Measure of "how much diagonal" a matrix is

Given that your entries are frequencies, and you want to give credit for being "close" to the diagonal, a natural approach is to compute the correlation coefficient between the row and column. That is, suppose your matrix is built as follows: repeatedly generate a pair of numbers $x$ and $y$, and increment the count of the matrix entry at position $(x,y)$. If you think of $x$ and $y$ as samples of random variables $X$ and $Y$ respectively, then the sample correlation coefficient $r$ of $X$ and $Y$ lies between $-1$ and $1$. It is $1$ if $X$ and $Y$ are perfectly correlated, $-1$ if they are perfectly anticorrelated. The point is that $X$ and $Y$ are perfectly correlated (in this case, equal) precisely when the matrix is diagonal, strong correlation means the matrix entries tend to be near the diagonal.

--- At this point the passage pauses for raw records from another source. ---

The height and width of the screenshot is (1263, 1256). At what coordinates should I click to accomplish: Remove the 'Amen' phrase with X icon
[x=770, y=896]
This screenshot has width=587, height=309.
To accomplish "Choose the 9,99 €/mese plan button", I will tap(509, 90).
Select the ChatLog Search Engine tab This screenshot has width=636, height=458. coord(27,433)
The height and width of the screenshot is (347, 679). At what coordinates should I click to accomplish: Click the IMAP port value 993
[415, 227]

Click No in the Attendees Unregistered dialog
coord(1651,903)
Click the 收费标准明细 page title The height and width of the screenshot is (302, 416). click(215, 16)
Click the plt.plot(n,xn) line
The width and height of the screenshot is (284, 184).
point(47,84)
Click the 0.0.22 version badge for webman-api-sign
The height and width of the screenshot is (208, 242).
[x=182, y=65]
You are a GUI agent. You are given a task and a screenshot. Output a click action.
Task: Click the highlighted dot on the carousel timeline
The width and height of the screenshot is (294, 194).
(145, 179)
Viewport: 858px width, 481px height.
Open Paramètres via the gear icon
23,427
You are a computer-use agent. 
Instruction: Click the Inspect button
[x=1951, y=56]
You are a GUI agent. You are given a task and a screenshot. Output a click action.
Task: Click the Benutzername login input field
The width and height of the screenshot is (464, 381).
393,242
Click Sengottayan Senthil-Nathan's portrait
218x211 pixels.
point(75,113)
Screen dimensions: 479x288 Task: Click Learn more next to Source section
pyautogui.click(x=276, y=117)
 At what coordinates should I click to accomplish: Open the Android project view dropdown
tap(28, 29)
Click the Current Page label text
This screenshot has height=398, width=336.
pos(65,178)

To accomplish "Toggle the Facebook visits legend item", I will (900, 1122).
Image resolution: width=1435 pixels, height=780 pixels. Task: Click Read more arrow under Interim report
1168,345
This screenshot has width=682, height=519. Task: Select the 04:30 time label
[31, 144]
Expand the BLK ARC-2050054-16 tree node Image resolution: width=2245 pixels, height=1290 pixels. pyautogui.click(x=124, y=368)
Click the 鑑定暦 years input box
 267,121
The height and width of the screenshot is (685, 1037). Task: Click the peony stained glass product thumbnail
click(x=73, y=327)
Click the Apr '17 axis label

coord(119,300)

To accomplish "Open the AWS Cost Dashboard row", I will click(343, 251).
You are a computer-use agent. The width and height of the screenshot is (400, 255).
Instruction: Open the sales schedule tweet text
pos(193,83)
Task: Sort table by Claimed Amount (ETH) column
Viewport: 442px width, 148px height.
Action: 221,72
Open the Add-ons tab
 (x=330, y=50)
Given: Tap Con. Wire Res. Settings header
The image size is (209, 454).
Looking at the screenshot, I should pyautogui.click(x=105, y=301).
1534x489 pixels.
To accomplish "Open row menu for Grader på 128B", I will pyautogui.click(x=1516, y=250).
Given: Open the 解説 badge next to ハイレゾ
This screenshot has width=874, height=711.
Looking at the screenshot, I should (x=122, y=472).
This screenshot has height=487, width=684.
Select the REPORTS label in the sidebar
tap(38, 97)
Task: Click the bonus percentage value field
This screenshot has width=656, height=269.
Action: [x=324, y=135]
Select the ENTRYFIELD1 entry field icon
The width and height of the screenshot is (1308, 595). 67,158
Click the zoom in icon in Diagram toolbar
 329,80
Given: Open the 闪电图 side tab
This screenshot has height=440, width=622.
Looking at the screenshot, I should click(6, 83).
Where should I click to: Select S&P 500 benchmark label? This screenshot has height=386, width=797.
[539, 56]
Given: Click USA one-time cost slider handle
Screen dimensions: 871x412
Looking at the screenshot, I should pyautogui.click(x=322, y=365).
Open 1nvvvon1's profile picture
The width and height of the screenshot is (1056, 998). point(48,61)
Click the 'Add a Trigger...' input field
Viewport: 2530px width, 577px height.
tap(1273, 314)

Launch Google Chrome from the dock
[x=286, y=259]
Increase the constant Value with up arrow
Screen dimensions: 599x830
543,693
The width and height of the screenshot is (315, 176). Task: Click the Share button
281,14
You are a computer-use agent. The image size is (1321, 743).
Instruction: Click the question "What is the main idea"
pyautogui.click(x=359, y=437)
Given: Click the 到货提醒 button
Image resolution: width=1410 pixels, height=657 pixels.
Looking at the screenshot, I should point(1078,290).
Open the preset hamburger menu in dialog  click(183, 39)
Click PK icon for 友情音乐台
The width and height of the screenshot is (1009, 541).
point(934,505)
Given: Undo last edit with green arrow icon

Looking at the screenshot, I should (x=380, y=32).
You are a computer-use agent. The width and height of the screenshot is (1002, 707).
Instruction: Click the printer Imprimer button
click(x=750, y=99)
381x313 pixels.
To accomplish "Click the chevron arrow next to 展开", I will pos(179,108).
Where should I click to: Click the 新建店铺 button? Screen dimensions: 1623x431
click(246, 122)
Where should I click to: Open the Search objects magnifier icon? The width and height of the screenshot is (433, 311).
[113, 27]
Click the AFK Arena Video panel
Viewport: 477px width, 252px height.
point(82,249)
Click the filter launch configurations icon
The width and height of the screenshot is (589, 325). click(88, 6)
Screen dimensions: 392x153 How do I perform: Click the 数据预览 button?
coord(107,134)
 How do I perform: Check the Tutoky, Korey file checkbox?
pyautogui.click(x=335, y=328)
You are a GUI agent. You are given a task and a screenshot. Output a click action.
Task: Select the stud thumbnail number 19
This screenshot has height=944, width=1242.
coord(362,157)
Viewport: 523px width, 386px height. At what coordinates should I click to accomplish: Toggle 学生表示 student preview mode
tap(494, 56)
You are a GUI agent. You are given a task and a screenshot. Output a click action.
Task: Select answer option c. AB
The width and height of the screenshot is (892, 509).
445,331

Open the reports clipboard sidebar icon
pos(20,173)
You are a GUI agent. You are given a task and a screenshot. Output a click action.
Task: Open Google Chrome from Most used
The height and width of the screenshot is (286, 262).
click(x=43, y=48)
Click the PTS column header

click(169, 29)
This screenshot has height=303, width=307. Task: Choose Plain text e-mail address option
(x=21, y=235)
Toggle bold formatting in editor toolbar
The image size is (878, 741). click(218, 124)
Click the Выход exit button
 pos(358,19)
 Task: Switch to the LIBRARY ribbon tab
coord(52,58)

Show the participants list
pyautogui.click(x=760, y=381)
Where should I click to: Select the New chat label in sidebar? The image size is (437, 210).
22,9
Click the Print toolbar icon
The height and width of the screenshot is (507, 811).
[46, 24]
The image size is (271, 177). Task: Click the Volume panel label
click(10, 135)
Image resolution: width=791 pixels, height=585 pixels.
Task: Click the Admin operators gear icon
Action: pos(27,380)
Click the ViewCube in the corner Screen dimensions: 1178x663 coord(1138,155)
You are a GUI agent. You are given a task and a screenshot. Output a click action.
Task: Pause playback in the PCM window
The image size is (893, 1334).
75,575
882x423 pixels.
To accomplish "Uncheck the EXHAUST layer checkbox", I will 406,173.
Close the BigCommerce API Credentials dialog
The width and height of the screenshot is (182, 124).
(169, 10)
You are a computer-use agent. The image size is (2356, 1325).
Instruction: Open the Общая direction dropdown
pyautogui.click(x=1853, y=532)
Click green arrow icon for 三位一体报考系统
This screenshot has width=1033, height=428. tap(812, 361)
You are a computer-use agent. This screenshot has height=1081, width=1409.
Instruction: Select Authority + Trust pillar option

This is robust: the correlation coefficient is unchanged if you scale the matrix (and the formula turns out to make sense even if your entries are nonnegative real numbers).

If you adapt the formulas in the above reference to this situation, they take the following form. Let $A$ be a $d\times d$ matrix; let $j$ be the $d$-long vector of all ones, and let $r=(1,2,\ldots,d)$ and $r_2=(1^2,2^2,\ldots,d^2)$. Then:

$$\begin{align} n &= j A j^T \textrm{ (the sum of the entries of $A$) }\\ \Sigma x &= r A j^T\\ \Sigma y &= j A r^T\\ \Sigma x^2 &= r_2 A j^T\\ \Sigma y^2 &= j A r_2^T\\ \Sigma xy &= r A r^T\\ r &= \frac{n\, \Sigma xy -\Sigma x\, \Sigma y}{\sqrt{n\, \Sigma x^2 - (\Sigma x)^2}\sqrt{n\, \Sigma y^2 - (\Sigma y)^2}} \end{align}$$

Some examples:

Diagonal matrix: $\left( \begin{array}{cccc} 1. & 0. & 0. & 0. \\ 0. & 5. & 0. & 0. \\ 0. & 0. & 30.5 & 0. \\ 0. & 0. & 0. & 3.14159 \\ \end{array} \right): \quad r=1.000000$

Diagonally dominant matrix: $\left( \begin{array}{ccc} 6 & 1 & 0 \\ 1 & 5 & 2 \\ 1 & 3 & 6 \\ \end{array} \right): \quad r=0.674149$

Uniformly distributed on $[0,1]$: $\left( \begin{array}{cccc} 0.2624 & 0.558351 & 0.249054 & 0.484223 \\ 0.724561 & 0.797153 & 0.689489 & 0.273023 \\ 0.462727 & 0.119412 & 0.911981 & 0.636588 \\ 0.089544 & 0.160899 & 0.910123 & 0.549202 \\ \end{array} \right): \quad r=0.233509$

Tridiagonal: $\left( \begin{array}{ccccc} 2 & 1 & 0 & 0 & 0 \\ 1 & 3 & 2 & 0 & 0 \\ 0 & 2 & 3 & 4 & 0 \\ 0 & 0 & 1 & 2 & 3 \\ 0 & 0 & 0 & 1 & 1 \\ \end{array} \right): \quad r=0.812383$

Here's an easy one. Let $M$ be your measured matrix, and $A$ be the matrix which agrees with $M$ along the diagonal, but is zero elsewhere. Then pick your favorite matrix norm (operator probably works well here) and use $\|M-A\|$ as your measurement.

If you want more fine tuned understanding of 'clustering', instead of making all the entries off the diagonal $0$, weight them by what band they are on. So the super and sub diagonal might take half the corresponding value in $M$.